• Task details
For the entries that follow, retype exactly the lines from the one containing "This screenshot has height=539, width=1313." to the one containing "Task: Select the 'queued / running' box", inclusive, and only those. Images stay out of the copy.

• The data
==========
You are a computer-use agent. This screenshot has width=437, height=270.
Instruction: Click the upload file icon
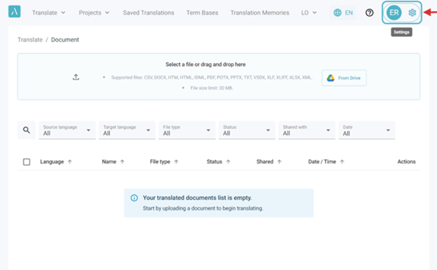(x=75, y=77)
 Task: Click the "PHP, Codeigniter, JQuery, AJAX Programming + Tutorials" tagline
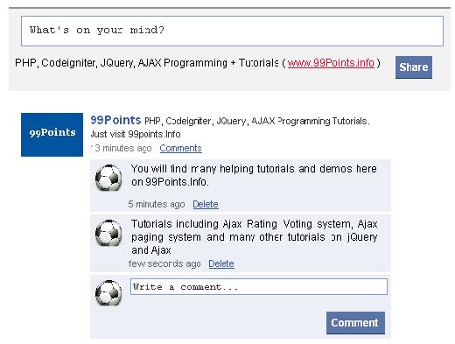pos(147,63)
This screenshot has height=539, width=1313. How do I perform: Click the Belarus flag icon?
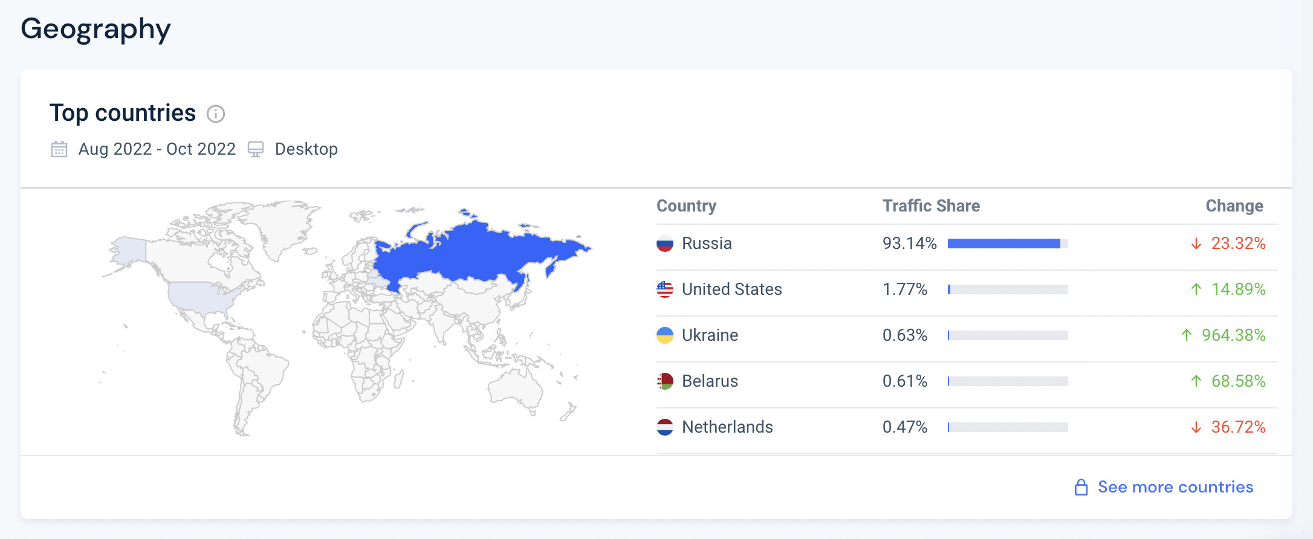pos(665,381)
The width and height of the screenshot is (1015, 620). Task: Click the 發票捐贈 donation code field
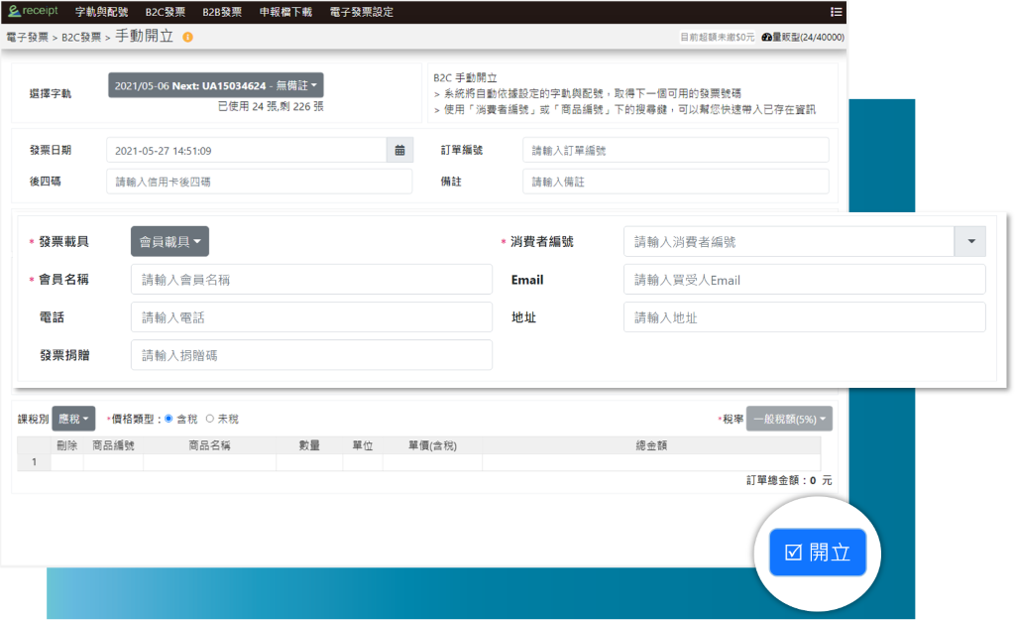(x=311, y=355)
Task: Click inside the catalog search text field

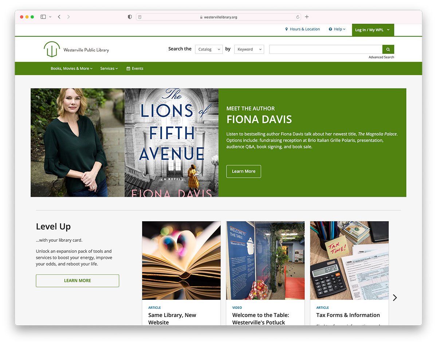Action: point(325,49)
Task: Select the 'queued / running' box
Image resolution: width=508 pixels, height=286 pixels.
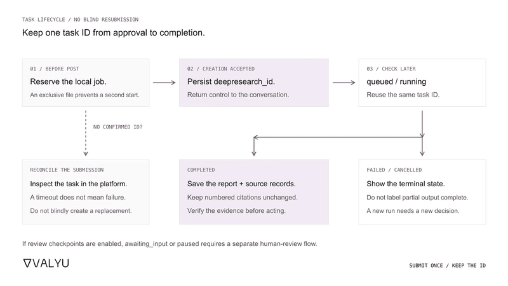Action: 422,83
==========
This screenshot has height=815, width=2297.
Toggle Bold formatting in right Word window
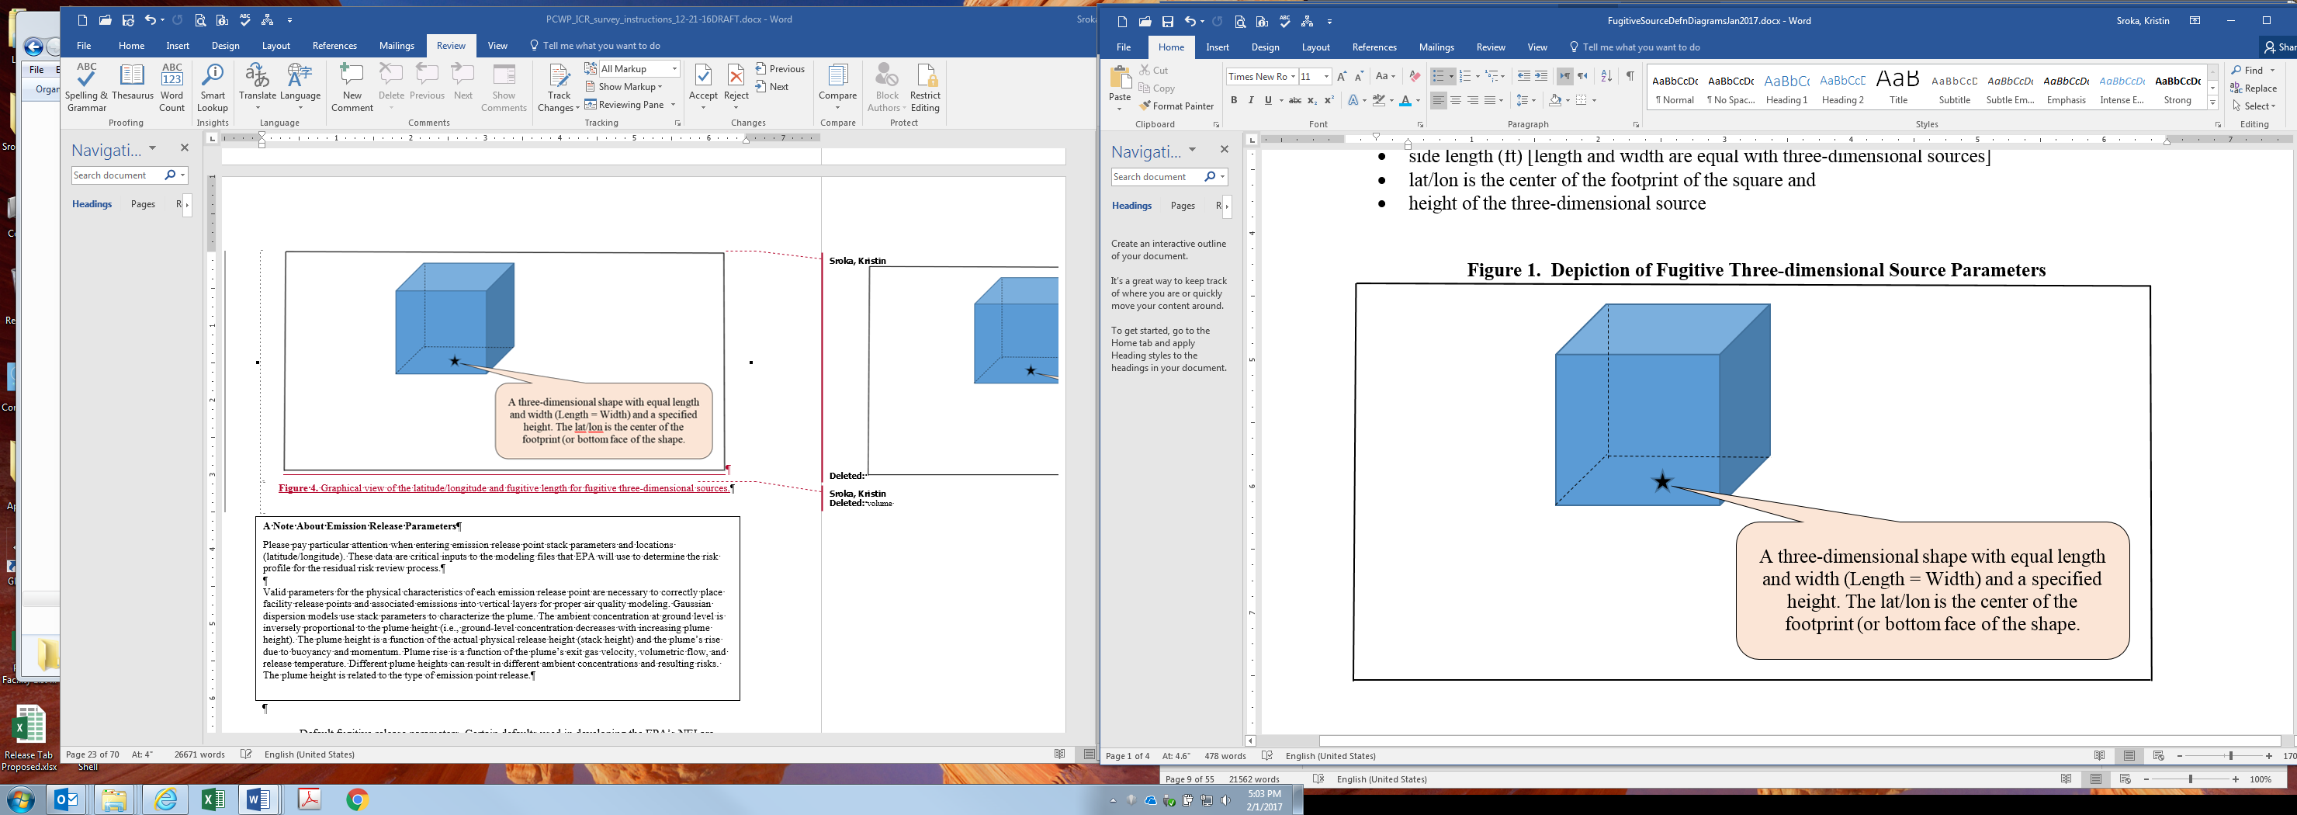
==========
• Written answer
This screenshot has height=539, width=1313. How do I perform: Click the Belarus flag icon?
pos(665,381)
The width and height of the screenshot is (1015, 620). Task: Click the 發票捐贈 donation code field
(x=311, y=355)
Task: Click inside the catalog search text field

Action: point(325,49)
Task: Select the 'queued / running' box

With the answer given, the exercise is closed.